Dataset excerpt
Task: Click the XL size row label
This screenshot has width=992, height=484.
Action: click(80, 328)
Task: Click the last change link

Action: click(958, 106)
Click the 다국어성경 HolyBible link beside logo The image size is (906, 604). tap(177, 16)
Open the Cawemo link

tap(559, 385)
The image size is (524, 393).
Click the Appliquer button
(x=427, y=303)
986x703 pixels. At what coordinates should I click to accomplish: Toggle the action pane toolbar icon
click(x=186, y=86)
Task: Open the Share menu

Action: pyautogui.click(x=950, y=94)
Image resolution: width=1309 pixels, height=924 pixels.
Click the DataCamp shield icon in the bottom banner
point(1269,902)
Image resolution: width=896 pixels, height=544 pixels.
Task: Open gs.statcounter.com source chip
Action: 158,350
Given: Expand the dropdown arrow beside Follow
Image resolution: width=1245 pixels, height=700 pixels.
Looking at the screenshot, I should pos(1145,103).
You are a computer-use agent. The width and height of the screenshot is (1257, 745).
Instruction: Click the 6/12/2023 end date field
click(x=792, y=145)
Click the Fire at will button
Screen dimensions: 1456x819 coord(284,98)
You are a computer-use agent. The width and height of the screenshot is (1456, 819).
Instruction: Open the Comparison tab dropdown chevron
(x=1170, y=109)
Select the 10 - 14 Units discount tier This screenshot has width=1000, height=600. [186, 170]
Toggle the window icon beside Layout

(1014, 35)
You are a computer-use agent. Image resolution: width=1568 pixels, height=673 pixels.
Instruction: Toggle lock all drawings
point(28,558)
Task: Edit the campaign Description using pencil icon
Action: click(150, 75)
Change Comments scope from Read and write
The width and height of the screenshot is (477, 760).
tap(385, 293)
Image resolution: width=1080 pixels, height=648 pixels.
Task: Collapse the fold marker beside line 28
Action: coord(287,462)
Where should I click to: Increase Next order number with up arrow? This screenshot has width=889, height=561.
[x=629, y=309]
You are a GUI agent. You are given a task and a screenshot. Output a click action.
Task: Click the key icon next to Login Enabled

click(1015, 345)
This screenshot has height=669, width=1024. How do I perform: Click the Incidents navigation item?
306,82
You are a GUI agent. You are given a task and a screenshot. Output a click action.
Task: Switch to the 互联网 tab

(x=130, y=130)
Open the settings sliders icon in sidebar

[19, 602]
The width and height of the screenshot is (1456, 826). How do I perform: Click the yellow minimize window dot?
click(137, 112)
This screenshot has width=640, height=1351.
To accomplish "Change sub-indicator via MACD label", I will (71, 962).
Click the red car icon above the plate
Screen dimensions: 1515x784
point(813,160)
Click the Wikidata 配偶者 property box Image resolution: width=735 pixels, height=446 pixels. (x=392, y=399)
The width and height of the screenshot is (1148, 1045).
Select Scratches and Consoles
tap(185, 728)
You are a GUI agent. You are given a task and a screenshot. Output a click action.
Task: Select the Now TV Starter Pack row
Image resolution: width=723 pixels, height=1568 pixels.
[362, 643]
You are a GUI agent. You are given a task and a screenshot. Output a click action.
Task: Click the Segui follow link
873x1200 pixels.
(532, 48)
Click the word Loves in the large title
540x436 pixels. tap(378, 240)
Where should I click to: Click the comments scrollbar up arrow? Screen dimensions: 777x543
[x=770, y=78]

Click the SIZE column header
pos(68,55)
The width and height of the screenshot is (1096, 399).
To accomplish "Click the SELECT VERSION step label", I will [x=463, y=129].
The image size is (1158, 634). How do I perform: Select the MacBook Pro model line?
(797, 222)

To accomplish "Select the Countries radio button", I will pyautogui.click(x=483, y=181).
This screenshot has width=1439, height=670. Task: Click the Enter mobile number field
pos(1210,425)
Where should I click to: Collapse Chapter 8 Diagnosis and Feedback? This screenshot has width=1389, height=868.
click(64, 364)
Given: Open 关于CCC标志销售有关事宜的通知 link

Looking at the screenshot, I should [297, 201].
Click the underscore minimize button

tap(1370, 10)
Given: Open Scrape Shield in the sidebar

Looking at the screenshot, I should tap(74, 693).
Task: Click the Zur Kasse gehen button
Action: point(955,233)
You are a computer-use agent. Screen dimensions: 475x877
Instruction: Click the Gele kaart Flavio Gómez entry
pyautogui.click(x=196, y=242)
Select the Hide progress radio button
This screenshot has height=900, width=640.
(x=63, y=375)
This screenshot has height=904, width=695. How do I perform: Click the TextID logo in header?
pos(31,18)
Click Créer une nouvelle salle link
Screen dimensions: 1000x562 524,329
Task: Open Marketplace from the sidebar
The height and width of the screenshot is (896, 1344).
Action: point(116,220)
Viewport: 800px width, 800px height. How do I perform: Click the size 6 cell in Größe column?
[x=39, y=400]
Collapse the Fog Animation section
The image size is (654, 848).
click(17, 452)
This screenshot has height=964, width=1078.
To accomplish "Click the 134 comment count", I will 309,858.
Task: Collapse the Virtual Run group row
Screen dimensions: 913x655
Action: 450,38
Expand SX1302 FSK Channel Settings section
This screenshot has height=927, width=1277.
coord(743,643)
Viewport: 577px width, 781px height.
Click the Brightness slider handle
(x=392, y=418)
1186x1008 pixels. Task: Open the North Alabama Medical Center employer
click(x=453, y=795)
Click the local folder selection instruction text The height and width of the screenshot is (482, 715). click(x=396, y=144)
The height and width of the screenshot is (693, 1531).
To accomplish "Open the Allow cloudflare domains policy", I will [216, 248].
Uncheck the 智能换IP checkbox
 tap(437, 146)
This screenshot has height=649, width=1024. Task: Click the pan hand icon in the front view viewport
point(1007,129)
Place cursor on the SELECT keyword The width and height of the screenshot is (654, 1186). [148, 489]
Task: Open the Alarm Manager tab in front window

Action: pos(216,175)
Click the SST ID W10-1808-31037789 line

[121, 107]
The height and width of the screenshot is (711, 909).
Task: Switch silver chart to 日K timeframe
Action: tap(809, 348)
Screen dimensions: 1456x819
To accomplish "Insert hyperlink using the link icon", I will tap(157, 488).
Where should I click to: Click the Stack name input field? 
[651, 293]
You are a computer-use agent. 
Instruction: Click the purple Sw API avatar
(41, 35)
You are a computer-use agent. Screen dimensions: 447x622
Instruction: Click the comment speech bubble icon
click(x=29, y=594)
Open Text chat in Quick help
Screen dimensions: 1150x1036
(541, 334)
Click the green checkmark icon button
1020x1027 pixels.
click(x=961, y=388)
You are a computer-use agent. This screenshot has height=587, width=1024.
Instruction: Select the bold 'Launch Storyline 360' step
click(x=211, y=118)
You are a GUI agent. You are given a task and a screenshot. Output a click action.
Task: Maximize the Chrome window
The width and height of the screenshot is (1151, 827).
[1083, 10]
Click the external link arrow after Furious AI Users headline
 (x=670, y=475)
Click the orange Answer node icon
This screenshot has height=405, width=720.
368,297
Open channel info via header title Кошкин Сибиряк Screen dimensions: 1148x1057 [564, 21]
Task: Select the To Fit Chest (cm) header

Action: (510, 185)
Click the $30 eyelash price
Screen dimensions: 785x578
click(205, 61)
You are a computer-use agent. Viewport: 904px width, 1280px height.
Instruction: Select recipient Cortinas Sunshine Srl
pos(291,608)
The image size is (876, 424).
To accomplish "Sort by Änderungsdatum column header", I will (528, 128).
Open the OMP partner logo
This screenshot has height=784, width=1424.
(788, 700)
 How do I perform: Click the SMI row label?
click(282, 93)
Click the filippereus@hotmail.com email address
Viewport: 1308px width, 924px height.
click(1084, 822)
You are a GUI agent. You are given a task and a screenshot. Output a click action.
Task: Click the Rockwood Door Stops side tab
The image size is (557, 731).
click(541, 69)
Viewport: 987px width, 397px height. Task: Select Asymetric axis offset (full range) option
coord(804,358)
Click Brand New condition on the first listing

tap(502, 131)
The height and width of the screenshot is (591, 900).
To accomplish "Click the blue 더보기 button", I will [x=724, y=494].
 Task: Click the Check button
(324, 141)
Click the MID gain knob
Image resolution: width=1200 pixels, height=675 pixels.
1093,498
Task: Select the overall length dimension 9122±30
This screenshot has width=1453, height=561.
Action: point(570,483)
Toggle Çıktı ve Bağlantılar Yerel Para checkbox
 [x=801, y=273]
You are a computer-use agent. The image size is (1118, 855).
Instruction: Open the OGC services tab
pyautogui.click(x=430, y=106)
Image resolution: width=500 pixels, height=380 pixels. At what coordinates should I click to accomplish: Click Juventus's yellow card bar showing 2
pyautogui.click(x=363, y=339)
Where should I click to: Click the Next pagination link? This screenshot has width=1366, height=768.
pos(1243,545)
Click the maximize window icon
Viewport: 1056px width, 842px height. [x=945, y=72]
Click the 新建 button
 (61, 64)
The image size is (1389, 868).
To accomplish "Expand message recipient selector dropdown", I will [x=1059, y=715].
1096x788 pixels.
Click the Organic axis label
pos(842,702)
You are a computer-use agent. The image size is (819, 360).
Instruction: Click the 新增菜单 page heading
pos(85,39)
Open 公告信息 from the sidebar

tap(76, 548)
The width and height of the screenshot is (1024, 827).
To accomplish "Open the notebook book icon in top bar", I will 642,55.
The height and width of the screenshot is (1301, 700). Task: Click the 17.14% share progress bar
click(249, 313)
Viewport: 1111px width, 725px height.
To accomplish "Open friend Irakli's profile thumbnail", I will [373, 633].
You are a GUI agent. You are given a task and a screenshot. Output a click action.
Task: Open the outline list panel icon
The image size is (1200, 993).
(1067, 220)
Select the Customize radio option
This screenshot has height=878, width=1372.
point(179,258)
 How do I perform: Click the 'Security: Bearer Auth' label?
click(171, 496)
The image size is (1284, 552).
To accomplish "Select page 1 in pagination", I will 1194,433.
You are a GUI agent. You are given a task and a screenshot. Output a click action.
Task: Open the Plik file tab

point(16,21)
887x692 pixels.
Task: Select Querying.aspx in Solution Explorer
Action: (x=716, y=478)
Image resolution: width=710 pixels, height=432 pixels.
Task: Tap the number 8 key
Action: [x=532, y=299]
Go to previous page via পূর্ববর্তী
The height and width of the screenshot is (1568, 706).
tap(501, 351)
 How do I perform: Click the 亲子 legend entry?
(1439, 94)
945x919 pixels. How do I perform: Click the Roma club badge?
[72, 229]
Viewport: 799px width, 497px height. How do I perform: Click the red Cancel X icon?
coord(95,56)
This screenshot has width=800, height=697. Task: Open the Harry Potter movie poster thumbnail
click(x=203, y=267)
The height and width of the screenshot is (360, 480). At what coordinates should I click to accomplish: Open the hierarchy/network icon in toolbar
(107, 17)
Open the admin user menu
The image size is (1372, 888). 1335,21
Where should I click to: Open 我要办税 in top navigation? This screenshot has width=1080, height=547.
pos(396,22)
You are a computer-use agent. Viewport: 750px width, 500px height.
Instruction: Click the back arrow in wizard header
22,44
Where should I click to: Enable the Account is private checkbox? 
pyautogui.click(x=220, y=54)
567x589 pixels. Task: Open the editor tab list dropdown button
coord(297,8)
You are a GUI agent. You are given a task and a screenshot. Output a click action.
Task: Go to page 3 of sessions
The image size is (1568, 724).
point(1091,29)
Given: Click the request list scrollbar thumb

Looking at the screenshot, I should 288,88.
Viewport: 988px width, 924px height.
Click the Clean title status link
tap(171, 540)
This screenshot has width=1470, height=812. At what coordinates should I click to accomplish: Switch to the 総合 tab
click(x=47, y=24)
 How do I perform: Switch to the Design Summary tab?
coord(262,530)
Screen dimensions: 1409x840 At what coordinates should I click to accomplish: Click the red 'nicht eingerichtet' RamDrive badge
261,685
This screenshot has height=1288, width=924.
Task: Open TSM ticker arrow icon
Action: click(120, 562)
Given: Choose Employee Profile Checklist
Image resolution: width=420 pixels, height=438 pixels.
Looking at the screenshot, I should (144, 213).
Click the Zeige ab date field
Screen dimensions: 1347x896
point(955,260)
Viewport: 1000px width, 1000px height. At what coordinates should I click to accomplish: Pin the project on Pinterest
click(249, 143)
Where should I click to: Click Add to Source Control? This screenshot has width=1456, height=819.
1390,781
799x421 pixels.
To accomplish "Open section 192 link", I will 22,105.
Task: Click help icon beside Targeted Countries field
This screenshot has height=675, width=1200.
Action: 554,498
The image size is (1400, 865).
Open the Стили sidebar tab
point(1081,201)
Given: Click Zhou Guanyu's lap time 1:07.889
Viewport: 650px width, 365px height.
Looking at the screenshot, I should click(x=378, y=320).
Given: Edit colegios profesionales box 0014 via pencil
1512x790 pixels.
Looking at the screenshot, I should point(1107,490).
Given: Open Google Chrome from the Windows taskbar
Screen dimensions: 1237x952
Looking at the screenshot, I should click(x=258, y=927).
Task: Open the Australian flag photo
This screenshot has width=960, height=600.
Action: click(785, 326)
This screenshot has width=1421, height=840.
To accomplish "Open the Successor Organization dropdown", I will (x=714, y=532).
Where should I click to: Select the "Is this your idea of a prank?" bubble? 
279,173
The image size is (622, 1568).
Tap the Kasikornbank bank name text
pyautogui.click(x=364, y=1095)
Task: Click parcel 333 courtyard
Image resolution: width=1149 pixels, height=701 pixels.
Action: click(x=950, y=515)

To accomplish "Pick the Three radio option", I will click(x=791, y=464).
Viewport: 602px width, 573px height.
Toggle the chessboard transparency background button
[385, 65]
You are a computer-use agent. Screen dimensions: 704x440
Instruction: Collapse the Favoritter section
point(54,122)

_EXERCISE INSTRUCTIONS_. Update everything from the line containing "Click the Zeige ab date field" down to the line containing "Looking at the screenshot, I should click(x=378, y=320).", changing "Viewport" to "Display" and keeping everything else the same.

_ANSWER FOR THIS EXERCISE_.
Click the Zeige ab date field
Screen dimensions: 1347x896
point(955,260)
Display: 1000px width, 1000px height. At what coordinates should I click to accomplish: Pin the project on Pinterest
click(249, 143)
Where should I click to: Click Add to Source Control? This screenshot has width=1456, height=819.
1390,781
799x421 pixels.
To accomplish "Open section 192 link", I will 22,105.
Task: Click help icon beside Targeted Countries field
This screenshot has height=675, width=1200.
Action: 554,498
The image size is (1400, 865).
Open the Стили sidebar tab
point(1081,201)
Given: Click Zhou Guanyu's lap time 1:07.889
Display: 650px width, 365px height.
Looking at the screenshot, I should click(x=378, y=320).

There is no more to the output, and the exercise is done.